Photo: Matthew Barnaby
As many of our other verticals will attest, brilliant ideas are only as good as their execution. So consider the NHL All-Star Fantasy Draft a failure.I can’t blame you if you don’t know what I’m talking about. Unless you regularly watch Versus weeknight NHL telecasts – and if you do you’re probably tuning into the draft anyway – you haven’t been served a single reminder that the NHL came up with this terrific idea.
Let me explain:
Rather than go the traditional route of pinning one conference against the other in its annual All-Star Game, the NHL decided to select two All-Star captains (and several alternates), and let them draft the remaining all-star selections into teams tonight, to officially kick off the weekend’s festivities. Yep, the best players in the world are resorting to an old technique perfected by generations of school children during recess.
See, it’s such a great idea because it can appeal to casual hockey fans and hardcore hockey zealots alike. My colleague Kevin Baumer, who stalks NHL news like an overprotective parent does their only child, outlines all the burning questions NHL fanatics can’t wait to have answered tonight. But me? I just want to know how much players value goalies relative to skaters. Could netminders go first? What about defensemen versus scorers? And of course, we all want to see who gets picked first … and, yes, last.

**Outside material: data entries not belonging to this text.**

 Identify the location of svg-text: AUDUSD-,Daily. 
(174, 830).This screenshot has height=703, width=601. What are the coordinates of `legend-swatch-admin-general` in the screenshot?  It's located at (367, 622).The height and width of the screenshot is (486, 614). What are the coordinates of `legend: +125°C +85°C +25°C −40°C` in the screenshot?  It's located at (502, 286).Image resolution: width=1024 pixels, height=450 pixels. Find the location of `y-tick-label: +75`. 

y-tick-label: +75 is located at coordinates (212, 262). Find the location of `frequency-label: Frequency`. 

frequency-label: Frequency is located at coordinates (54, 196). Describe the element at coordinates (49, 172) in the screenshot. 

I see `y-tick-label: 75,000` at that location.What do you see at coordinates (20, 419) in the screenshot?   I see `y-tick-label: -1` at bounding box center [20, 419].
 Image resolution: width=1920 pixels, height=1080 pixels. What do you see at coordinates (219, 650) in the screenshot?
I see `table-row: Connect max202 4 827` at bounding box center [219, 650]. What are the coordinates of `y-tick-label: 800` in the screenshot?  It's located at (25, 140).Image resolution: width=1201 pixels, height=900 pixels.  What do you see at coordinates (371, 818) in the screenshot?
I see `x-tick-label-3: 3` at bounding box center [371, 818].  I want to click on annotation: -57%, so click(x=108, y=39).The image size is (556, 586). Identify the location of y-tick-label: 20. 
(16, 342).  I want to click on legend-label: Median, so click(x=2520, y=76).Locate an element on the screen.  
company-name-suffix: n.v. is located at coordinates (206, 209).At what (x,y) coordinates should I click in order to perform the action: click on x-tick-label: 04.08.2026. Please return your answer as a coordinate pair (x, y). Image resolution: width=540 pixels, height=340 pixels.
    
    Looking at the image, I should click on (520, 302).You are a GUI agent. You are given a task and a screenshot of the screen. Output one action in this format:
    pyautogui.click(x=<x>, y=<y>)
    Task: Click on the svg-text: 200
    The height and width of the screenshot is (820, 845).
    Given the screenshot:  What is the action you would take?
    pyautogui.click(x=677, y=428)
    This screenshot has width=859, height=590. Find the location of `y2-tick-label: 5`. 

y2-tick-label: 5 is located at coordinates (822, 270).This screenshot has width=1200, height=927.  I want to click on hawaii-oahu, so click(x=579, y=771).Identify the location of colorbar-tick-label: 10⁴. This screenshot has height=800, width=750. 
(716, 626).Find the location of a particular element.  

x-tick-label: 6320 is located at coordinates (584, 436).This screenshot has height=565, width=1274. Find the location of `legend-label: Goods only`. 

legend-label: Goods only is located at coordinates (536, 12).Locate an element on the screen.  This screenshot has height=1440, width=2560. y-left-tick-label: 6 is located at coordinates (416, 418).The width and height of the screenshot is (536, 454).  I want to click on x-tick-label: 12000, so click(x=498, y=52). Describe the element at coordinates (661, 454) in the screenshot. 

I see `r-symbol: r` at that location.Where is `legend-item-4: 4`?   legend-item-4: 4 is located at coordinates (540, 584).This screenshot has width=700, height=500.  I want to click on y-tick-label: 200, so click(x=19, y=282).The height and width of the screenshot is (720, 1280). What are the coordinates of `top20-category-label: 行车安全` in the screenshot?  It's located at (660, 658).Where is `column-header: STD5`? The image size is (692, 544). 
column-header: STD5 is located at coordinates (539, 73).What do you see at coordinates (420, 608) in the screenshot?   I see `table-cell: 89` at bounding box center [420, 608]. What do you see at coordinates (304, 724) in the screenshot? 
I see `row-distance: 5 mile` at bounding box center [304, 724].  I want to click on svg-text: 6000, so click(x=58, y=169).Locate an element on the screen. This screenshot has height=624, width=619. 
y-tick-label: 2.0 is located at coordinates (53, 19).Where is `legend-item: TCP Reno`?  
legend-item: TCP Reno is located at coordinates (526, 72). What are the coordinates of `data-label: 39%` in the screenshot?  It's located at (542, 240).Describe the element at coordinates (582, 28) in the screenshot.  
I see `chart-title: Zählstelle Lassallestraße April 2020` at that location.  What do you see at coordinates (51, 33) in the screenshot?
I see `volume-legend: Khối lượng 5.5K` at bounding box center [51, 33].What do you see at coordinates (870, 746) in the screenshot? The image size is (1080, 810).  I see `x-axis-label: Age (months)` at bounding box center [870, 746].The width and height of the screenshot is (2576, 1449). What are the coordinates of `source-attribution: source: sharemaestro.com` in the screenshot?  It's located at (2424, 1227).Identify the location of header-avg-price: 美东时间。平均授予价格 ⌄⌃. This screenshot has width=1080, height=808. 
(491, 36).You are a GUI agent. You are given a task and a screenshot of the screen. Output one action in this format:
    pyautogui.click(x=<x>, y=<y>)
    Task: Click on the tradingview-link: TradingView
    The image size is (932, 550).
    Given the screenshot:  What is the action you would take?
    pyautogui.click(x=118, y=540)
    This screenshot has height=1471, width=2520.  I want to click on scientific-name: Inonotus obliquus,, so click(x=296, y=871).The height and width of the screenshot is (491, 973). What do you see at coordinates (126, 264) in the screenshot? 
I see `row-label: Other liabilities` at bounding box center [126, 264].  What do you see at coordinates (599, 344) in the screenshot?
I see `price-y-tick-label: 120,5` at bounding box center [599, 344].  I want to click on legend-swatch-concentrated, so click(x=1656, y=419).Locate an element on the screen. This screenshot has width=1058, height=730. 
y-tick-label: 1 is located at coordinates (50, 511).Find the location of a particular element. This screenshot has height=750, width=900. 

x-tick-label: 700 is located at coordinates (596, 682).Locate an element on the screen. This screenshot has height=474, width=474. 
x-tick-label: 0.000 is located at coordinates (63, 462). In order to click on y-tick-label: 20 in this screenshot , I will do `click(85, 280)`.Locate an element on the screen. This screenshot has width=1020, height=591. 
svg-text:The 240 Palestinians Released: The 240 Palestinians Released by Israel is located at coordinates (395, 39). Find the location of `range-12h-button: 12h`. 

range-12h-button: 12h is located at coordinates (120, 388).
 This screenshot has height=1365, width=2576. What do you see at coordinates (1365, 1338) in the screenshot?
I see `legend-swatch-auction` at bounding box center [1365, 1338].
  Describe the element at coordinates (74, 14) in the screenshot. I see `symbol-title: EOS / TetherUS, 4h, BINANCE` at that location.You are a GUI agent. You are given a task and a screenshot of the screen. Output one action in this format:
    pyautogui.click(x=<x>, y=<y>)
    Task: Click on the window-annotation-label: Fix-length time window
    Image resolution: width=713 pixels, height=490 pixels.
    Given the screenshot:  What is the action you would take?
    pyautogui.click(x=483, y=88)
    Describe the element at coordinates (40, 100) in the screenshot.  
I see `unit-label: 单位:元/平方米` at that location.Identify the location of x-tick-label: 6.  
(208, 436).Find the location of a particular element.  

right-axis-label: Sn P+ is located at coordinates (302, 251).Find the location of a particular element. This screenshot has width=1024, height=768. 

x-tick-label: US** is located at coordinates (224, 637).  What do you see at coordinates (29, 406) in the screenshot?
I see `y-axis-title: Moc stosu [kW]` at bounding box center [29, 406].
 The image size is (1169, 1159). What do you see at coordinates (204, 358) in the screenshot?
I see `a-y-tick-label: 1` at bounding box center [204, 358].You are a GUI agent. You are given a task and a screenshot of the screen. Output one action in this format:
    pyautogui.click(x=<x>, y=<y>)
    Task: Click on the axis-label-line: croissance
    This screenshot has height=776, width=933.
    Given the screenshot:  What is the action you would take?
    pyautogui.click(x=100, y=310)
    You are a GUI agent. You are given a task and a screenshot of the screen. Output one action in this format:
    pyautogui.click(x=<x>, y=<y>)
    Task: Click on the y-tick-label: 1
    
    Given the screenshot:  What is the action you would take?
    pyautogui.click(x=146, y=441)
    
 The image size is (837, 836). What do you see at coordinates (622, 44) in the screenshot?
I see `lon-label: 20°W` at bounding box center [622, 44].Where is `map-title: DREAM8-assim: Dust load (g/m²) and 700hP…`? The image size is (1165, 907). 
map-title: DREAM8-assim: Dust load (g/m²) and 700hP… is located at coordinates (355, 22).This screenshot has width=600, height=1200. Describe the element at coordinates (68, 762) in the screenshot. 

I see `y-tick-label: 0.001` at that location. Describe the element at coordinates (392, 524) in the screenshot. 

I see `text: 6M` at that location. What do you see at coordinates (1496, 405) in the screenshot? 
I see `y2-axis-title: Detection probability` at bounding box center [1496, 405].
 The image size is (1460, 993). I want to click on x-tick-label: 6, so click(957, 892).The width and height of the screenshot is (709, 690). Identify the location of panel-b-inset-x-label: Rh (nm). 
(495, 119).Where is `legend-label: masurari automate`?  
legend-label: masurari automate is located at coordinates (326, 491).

The problem is, if it wasn’t for Baumer’s post, I might have completely forgotten about an event that’s certainly intriguing. I watch, read, and talk about sports 24/7, yet hadn’t encountered a single advertisement for the draft.
- Nothing on ESPN.com or Yahoo! Sports.
- No TV ads during commercial breaks of other sports telecasts (NBA or NFL games)
- No big Sports Illustrated ads reminding people to tune in.
In other words, the only people with any idea that the league was putting on a draft, were fans of the sport already destined to watch it.
Worse, is the timing of the draft. If some unsuspecting sports fan happens to catch the event and becomes intrigued enough to say, “wow, hockey really is exciting, I need to watch more of this stuff,” he’ll be disappointed to discover that the draft is followed by… absolutely no hockey.
The NHL needed to televise the draft on Saturday before the skills competition. That way, people hooked by the idea of the draft would also be captivated by the sport’s best players showcasing their unique talents.
Simply put, the NHL missed a major opportunity to grab new fans with a great idea.
Look, there are many reasons why the NHL lags far behind the other major sports leagues in terms of popularity, but the quality of the product is not one of them. Actually, the on-ice product is unmatched. That’s why you always hear non-fans say how great hockey is when they attend games; when they’re forced to sit and watch the whole game, and are immersed in the action, it’s arguably the most exciting sport out there.
But when the sport is given the opportunity to catch the mainstream eye, it doesn’t even swing-and-miss – it gets caught looking. There was no marketing push behind this idea. Nor was their any significant publicity behind the league’s other big campaign, a somewhat-geeky-but-mostly-cool comic book re-imagining of the 30 teams. It’s an interesting idea that has the potential to excite fans – especially younger ones – but again, no one from the NHL thought it was worth telling any kids about.
The NHL can only sustain itself on hardcore fans for so long. The league wants to draw a major TV contract from ESPN, but the network wants to see that the league can draw a wide audience before it doles out another multi-million dollar contract.
The NHL has the brains to conceive exciting ideas. But those are a dime a dozen. It needs to grow a voice and tell people about those ideas.